I am saving my other 1 acre for the horses/sheep to go in while paddock sprayed and will do it myself by hand once the other paddock has been done as don't think it is safe to turn back out onto freshly sprayed paddocks?! (I usually leave areas I have sprayed myself with Graze on 90 for a week before turning out)

Thanks in advance for prices!


----------



## sam4321 (5 April 2011)

i think we paid about £90 for roughly 3 acres. He did everything at once (mostly buttercups and thistles, some docks), he did say it would probably need doing again, but it got most of it the first time so we didnt bother with a second spray.


----------



## ElleSkywalker (5 April 2011)

sam4321 said:



			i think we paid about £90 for roughly 3 acres. He did everything at once (mostly buttercups and thistles, some docks), he did say it would probably need doing again, but it got most of it the first time so we didnt bother with a second spray.
		
Click to expand...

Thanks, I had £90 in my head for some reason, but as I genuinely have no idea how much paddock maintaincence is as my friend rolls & harrows field for free, thought I need to get a rough idea of what is average!


----------



## ElleSkywalker (5 April 2011)

Shameless Bump  anyone else out there had paddock weedkilled???


----------



## kateknights (5 April 2011)

I have 1.5 acres and have just phoned my pm man this morning, he is coming hopefully tomorrow, so when i know i will let you know if you like.
I didn't ask a price as it so desperately needs doing.
Kate x


----------



## Wagtail (5 April 2011)

We paid around £300 for seven acres done in two lots so the hoses could be kept off for a week. I think it was quite expensive but it was an excellent job and actually lasted through to the next year.


----------



## ElleSkywalker (5 April 2011)

kateknights said:



			I have 1.5 acres and have just phoned my pm man this morning, he is coming hopefully tomorrow, so when i know i will let you know if you like.
I didn't ask a price as it so desperately needs doing.
Kate x
		
Click to expand...

Thanks, please do let me know what you pay!

Seems everyone else just has one lot of spraying, but then again you all might not have buttercups & thistles so one type of weedkiller will do the trick?!


----------



## sam4321 (5 April 2011)

our fields were totally overrun with buttercups and thistles. I mean the fields were about 50% grass, 50% weeds! we had it done in the autumn last year, and now this year there is not a thistle or buttercup in sight! 

we had about 5 acress topped for about £90 too i think, although it was a few years ago now..


----------



## BBH (5 April 2011)

I was charged £330 two years ago to spray 4 acres, this included chemicals to kill ragwort but it needs doing again now and i'm not sure how much it'll be this year.
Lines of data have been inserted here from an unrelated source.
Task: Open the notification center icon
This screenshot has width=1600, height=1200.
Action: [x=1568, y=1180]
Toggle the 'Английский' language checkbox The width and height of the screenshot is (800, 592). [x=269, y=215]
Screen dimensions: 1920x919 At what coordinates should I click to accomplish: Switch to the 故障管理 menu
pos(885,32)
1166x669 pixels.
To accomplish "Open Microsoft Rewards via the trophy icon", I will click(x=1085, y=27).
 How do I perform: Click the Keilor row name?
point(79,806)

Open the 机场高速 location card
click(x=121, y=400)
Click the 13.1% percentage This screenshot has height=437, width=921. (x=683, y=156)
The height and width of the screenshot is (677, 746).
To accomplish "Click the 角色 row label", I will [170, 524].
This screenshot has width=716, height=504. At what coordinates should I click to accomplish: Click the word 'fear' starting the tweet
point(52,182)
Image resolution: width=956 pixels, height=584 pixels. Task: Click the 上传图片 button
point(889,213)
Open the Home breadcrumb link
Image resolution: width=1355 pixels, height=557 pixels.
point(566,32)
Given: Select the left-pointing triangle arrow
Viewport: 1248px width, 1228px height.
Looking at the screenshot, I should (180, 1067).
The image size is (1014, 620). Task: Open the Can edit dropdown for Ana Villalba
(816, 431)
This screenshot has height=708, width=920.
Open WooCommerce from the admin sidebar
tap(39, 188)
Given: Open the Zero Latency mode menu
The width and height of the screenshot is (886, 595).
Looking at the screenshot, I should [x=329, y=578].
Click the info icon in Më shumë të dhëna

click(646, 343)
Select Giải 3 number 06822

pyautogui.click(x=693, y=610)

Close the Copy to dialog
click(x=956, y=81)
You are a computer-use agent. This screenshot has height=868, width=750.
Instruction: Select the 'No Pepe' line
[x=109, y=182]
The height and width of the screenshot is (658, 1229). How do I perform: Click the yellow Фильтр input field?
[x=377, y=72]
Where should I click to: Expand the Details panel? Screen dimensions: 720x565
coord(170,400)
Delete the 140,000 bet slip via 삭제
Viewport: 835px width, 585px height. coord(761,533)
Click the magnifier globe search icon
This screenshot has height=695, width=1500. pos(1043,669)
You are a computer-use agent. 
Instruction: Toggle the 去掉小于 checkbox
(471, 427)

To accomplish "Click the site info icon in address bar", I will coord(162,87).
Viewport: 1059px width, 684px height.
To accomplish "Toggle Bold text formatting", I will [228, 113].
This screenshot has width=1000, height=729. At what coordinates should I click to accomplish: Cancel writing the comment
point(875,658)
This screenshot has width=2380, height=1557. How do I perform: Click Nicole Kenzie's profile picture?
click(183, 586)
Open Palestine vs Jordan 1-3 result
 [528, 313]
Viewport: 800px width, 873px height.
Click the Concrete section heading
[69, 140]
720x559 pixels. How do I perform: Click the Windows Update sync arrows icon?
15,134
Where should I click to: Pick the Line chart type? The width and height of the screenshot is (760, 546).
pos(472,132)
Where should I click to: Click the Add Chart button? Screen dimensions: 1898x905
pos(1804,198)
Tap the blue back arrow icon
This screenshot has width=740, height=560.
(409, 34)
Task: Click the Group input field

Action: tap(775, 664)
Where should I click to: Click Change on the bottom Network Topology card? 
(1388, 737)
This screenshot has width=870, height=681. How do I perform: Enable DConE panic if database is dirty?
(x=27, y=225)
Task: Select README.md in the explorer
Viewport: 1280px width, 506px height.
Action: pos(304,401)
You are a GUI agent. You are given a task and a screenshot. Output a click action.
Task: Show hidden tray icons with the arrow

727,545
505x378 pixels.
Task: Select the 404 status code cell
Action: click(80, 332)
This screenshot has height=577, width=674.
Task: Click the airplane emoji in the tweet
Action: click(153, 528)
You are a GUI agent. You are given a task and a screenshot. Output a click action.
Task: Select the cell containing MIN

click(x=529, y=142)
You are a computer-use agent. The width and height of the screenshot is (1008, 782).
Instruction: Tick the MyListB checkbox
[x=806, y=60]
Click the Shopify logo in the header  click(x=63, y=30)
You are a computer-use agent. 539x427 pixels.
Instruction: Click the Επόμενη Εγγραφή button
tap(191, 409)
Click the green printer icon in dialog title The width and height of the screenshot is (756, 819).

Its so annoying because I have highways land next door and they don't so theirs so I get all the bloomin seeds etc onto mine.


----------



## ElleSkywalker (5 April 2011)

BBH said:



			I was charged £330 two years ago to spray 4 acres, this included chemicals to kill ragwort but it needs doing again now and i'm not sure how much it'll be this year.

Its so annoying because I have highways land next door and they don't so theirs so I get all the bloomin seeds etc onto mine.

Click to expand...

Poor you, it must be SO frustrating, there you are doing your best and the b&%@*y highways people are ruining your all hard work and costing you money, ooo am all mad on your behalf!


----------



## BBH (5 April 2011)

LOL thankyou for your madness vibes, they are appreciated 

Don't you think its always the same though we're supposed to do this that and the other ie clear ragwort  and its always the bloomin govt bodies that don't do it.


----------



## ElleSkywalker (5 April 2011)

BBH said:



			LOL thankyou for your madness vibes, they are appreciated 

Don't you think its always the same though we're supposed to do this that and the other ie clear ragwort  and its always the bloomin govt bodies that don't do it.
		
Click to expand...

Grrr, and its not like you can report them coz who would u be reporting them too!!!


----------



## Funkyfilly024 (5 April 2011)

I am in need of our land doing soon too !
About 10 acres, its either DIY, ie. boworrow friends machinery and some grazon 90 in it or get a company in.
Would much appreciate if someone could PM a companies details (if they are national)
And can anyone tell me, does Grazon 90 do Ragwort?
I mainly just need it to do thistles, nettles and a bit of Ragwort, ooh and a few docks!
About how much land will 1ltr of Grazon do?
:/ pretty much a totally blank area for me ! Would mucho love some advice !  xx


----------



## ElleSkywalker (5 April 2011)

Grazon 90 did my thistles nettles & docks, don't think it does ragwort. 

The chap who is coming to see me in Northampton/Leics so don't think will be any good to you but will ask him tomorow how far her goes


----------



## Funkyfilly024 (5 April 2011)

ElleSkywalker said:



			Grazon 90 did my thistles nettles & docks, don't think it does ragwort. 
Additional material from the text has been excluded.